Lula já determinou o abrandamento das ideias de defendidas pelo PT, como a revogação da reforma trabalhista e do teto de gastos, em seu programa de governo. A coordenação de companha pretende registrar o documento antes de 15 de agosto, quando vence o prazo dado pela Justiça eleitoral.
O objetivo é tornar público o programa para aproximar Lula do empresariado, que ainda está ressabiado.
O período aberto para a contribuição dos partidos coligados, como PSB, PV, PCdoB, Psol, Rede e Solidariedade, terminou na quinta-feira, 21. Agora, as sugestões serão compiladas sob a liderança do ex-ministro Aloízio Mercadante.
Lula falou publicamente em revogar a reforma trabalhista e o teto de gastos.
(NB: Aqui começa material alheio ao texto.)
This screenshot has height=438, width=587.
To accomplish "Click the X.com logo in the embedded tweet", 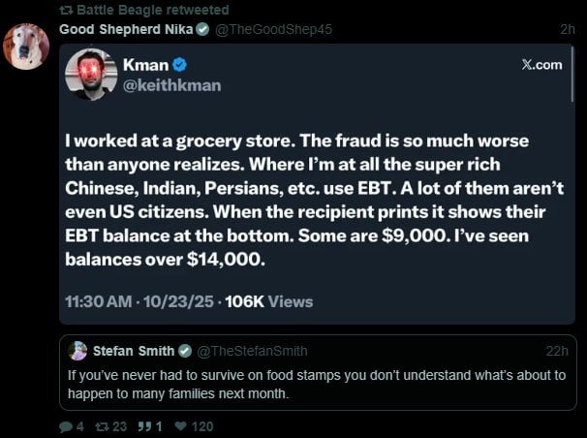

Contudo, diante da má recepção entre os agentes econômicos e de sugestões de aliados, optou por um recuo estratégico.
Os coordenadores acreditam que o programa de governo vai ajudar o empresariado a entender melhor as ideias de Lula, principalmente para a área econômica.
Nos discursos públicos, com frequência há cacofonia entre o que Lula fala e o que empresários e mercado esperam ouvir. A ideia, diz uma fonte do grupo que discute o programa de governo, é que não haja mais ruídos, mesmo que as falas de Lula durante a campanha sejam num tom acima –populista, como definiu um interlocutor petista.